[Extracted records]
* * *

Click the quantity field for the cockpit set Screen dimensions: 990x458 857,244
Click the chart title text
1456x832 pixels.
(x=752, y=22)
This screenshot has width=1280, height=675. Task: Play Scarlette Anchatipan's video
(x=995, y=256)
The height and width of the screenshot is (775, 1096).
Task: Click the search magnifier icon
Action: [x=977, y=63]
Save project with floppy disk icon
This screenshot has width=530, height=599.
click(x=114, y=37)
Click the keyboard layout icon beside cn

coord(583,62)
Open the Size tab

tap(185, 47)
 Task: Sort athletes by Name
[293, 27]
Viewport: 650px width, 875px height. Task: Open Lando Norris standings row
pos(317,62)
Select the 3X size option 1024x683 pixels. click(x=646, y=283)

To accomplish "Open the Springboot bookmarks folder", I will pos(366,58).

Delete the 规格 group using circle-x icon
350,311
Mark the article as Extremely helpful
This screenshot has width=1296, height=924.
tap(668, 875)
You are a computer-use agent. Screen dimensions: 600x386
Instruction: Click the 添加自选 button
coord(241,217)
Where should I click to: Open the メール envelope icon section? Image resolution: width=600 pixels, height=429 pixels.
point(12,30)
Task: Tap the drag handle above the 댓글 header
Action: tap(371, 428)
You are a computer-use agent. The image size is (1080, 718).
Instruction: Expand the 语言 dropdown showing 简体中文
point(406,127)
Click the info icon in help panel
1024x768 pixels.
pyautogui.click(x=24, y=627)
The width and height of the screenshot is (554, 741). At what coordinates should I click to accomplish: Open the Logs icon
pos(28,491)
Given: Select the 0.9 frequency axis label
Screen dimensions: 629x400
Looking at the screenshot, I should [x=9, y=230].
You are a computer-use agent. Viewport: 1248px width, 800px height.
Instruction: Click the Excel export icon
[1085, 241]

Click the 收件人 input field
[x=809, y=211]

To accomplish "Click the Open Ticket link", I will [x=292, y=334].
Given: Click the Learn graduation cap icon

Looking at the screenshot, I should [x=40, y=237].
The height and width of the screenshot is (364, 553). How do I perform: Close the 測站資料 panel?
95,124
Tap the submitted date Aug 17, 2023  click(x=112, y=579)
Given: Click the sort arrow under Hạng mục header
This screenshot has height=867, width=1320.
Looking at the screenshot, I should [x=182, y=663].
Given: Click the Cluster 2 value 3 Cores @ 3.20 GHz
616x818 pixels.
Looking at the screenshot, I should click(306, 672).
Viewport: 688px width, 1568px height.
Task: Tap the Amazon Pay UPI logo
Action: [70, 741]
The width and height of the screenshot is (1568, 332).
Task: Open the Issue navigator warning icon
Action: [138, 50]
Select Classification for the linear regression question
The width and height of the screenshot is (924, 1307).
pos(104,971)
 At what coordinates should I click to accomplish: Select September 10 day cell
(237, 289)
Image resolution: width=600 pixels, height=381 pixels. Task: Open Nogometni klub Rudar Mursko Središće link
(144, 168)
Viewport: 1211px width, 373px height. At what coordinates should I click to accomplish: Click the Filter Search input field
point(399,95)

* * *

# Prompt
Repeat each of the entries exactly.

# Worked solution
Click the quantity field for the cockpit set Screen dimensions: 990x458 857,244
Click the chart title text
1456x832 pixels.
(x=752, y=22)
This screenshot has width=1280, height=675. Task: Play Scarlette Anchatipan's video
(x=995, y=256)
The height and width of the screenshot is (775, 1096).
Task: Click the search magnifier icon
Action: [x=977, y=63]
Save project with floppy disk icon
This screenshot has width=530, height=599.
click(x=114, y=37)
Click the keyboard layout icon beside cn

coord(583,62)
Open the Size tab

tap(185, 47)
 Task: Sort athletes by Name
[293, 27]
Viewport: 650px width, 875px height. Task: Open Lando Norris standings row
pos(317,62)
Select the 3X size option 1024x683 pixels. click(x=646, y=283)

To accomplish "Open the Springboot bookmarks folder", I will pos(366,58).

Delete the 规格 group using circle-x icon
350,311
Mark the article as Extremely helpful
This screenshot has width=1296, height=924.
tap(668, 875)
You are a computer-use agent. Screen dimensions: 600x386
Instruction: Click the 添加自选 button
coord(241,217)
Where should I click to: Open the メール envelope icon section? Image resolution: width=600 pixels, height=429 pixels.
point(12,30)
Task: Tap the drag handle above the 댓글 header
Action: tap(371, 428)
You are a computer-use agent. The image size is (1080, 718).
Instruction: Expand the 语言 dropdown showing 简体中文
point(406,127)
Click the info icon in help panel
1024x768 pixels.
pyautogui.click(x=24, y=627)
The width and height of the screenshot is (554, 741). At what coordinates should I click to accomplish: Open the Logs icon
pos(28,491)
Given: Select the 0.9 frequency axis label
Screen dimensions: 629x400
Looking at the screenshot, I should [x=9, y=230].
You are a computer-use agent. Viewport: 1248px width, 800px height.
Instruction: Click the Excel export icon
[1085, 241]

Click the 收件人 input field
[x=809, y=211]

To accomplish "Click the Open Ticket link", I will [x=292, y=334].
Given: Click the Learn graduation cap icon

Looking at the screenshot, I should [x=40, y=237].
The height and width of the screenshot is (364, 553). How do I perform: Close the 測站資料 panel?
95,124
Tap the submitted date Aug 17, 2023  click(x=112, y=579)
Given: Click the sort arrow under Hạng mục header
This screenshot has height=867, width=1320.
Looking at the screenshot, I should [x=182, y=663].
Given: Click the Cluster 2 value 3 Cores @ 3.20 GHz
616x818 pixels.
Looking at the screenshot, I should click(306, 672).
Viewport: 688px width, 1568px height.
Task: Tap the Amazon Pay UPI logo
Action: [70, 741]
The width and height of the screenshot is (1568, 332).
Task: Open the Issue navigator warning icon
Action: [138, 50]
Select Classification for the linear regression question
The width and height of the screenshot is (924, 1307).
pos(104,971)
 At what coordinates should I click to accomplish: Select September 10 day cell
(237, 289)
Image resolution: width=600 pixels, height=381 pixels. Task: Open Nogometni klub Rudar Mursko Središće link
(144, 168)
Viewport: 1211px width, 373px height. At what coordinates should I click to accomplish: Click the Filter Search input field
point(399,95)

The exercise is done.